(Collected data)
—————

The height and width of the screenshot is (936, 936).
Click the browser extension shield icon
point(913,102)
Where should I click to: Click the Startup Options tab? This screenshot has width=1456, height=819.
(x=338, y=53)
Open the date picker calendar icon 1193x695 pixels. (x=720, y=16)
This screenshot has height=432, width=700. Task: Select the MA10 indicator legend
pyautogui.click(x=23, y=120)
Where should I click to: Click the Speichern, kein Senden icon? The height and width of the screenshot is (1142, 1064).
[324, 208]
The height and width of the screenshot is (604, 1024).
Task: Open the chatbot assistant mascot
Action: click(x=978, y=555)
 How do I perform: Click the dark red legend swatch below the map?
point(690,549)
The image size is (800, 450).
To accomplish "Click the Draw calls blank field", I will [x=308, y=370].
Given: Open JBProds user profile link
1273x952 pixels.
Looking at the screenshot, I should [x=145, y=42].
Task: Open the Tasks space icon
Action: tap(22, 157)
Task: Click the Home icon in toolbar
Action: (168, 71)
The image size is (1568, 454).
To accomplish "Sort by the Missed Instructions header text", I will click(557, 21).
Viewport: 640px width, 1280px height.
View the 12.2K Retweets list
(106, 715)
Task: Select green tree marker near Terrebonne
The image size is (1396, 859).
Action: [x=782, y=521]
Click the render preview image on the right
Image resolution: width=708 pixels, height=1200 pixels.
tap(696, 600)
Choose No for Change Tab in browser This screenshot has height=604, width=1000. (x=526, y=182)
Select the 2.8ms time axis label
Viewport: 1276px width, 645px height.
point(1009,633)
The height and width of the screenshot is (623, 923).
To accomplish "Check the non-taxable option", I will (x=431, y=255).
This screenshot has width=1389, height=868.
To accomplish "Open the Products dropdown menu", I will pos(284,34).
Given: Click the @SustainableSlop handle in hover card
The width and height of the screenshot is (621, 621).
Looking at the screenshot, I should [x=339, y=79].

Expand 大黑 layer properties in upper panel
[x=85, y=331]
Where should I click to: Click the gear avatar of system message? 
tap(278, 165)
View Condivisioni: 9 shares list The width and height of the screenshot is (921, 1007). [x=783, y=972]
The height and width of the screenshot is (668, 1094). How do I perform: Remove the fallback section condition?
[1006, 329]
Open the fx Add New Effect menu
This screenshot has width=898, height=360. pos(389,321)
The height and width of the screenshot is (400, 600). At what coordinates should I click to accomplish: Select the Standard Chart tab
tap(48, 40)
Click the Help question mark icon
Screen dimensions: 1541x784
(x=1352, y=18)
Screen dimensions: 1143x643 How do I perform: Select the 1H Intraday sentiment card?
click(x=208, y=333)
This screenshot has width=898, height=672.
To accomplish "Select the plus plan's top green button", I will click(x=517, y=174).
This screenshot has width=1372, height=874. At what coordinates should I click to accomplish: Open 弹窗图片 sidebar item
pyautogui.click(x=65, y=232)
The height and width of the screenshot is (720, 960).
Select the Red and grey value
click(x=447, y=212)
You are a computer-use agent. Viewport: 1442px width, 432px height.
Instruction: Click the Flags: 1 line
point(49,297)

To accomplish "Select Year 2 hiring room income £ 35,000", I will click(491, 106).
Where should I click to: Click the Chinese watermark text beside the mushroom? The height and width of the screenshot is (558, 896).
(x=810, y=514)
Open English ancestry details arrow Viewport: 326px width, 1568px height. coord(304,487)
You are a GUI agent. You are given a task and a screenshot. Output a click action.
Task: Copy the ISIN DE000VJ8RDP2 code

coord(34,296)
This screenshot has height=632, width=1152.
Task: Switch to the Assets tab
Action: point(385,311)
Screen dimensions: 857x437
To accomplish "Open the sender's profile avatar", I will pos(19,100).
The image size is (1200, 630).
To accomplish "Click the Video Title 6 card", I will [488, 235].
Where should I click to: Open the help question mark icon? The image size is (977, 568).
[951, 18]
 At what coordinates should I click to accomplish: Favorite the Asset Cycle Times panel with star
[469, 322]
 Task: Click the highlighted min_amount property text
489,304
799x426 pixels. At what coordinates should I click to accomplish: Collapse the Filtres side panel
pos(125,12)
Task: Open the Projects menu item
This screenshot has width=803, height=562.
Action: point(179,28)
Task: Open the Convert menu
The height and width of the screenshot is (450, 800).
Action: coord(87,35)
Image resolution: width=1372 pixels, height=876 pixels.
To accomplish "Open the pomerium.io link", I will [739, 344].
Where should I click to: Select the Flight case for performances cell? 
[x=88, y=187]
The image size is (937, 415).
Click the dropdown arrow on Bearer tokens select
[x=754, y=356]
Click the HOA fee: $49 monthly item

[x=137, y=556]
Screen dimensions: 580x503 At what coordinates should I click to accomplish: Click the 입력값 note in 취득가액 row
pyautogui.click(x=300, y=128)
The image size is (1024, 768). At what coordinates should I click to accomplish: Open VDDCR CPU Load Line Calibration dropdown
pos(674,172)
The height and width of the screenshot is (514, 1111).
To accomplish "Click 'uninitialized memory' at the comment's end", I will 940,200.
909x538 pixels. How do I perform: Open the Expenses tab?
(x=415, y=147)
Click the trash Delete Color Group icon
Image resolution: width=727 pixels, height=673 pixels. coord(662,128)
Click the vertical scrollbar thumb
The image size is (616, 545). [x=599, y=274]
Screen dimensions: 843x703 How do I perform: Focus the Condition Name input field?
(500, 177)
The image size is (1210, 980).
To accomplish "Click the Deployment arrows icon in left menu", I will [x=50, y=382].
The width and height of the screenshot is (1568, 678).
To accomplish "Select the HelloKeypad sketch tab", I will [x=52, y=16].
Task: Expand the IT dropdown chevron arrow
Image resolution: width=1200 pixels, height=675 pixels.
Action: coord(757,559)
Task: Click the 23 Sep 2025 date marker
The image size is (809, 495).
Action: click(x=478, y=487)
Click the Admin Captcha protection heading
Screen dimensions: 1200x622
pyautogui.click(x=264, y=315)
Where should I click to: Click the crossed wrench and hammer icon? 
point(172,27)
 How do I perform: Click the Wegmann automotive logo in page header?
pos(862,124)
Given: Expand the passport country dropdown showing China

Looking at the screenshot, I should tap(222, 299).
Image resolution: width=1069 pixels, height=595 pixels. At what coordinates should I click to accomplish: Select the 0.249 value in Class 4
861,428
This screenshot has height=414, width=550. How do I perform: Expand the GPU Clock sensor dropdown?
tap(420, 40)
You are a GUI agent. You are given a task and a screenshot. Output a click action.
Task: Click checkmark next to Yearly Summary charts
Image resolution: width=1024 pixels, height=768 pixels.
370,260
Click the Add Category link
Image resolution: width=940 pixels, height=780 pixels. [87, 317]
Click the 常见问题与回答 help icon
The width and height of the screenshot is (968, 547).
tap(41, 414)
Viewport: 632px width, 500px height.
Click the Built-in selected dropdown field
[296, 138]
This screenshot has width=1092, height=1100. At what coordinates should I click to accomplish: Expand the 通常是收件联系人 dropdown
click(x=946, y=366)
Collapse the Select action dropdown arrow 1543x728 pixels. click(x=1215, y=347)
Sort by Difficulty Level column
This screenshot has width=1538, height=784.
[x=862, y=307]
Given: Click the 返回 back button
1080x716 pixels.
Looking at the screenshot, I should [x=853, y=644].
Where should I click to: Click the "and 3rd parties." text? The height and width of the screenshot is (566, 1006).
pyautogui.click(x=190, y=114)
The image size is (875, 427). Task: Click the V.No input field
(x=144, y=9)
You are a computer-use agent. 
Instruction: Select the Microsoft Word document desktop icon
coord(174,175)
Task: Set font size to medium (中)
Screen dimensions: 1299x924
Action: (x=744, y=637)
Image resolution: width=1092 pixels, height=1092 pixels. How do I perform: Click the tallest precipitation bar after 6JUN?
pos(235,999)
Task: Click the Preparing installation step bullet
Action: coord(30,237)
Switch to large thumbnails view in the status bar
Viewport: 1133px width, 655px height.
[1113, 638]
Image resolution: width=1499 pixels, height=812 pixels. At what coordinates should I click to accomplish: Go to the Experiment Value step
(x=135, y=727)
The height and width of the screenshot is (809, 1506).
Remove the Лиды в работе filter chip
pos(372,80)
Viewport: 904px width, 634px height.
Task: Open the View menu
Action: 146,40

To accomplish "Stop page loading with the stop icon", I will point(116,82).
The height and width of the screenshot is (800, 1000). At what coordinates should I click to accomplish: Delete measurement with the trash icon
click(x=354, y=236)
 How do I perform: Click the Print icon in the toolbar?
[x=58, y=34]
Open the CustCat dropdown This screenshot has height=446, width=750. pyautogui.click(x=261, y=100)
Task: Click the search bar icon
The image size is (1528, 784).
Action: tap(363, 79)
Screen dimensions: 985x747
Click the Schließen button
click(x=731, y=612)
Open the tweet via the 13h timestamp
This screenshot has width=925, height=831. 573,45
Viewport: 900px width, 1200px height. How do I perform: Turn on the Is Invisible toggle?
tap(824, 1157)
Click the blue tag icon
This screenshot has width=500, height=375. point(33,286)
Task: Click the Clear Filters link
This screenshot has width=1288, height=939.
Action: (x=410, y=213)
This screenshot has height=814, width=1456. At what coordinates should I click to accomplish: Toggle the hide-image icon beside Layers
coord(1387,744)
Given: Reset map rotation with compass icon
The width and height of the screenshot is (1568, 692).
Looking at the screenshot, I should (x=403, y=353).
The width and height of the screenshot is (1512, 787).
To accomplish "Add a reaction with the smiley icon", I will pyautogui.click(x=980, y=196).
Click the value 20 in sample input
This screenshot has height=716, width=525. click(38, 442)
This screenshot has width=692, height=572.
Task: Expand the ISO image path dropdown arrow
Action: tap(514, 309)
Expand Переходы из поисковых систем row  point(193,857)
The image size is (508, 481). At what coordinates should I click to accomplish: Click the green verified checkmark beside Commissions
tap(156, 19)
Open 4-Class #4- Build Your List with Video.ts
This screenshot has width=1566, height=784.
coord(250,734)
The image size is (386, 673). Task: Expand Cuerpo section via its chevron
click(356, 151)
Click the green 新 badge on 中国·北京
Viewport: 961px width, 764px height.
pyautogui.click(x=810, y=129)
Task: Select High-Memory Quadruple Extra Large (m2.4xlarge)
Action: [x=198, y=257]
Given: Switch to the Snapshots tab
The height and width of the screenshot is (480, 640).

—————

→ **WHAT THE EXERCISE ASKS**:
Which lines of the records above contain the word "computer"? Copy each of them.

→ **ANSWER TO THE EXERCISE**:
You are a computer-use agent. Viewport: 1442px width, 432px height.
You are a computer-use agent. 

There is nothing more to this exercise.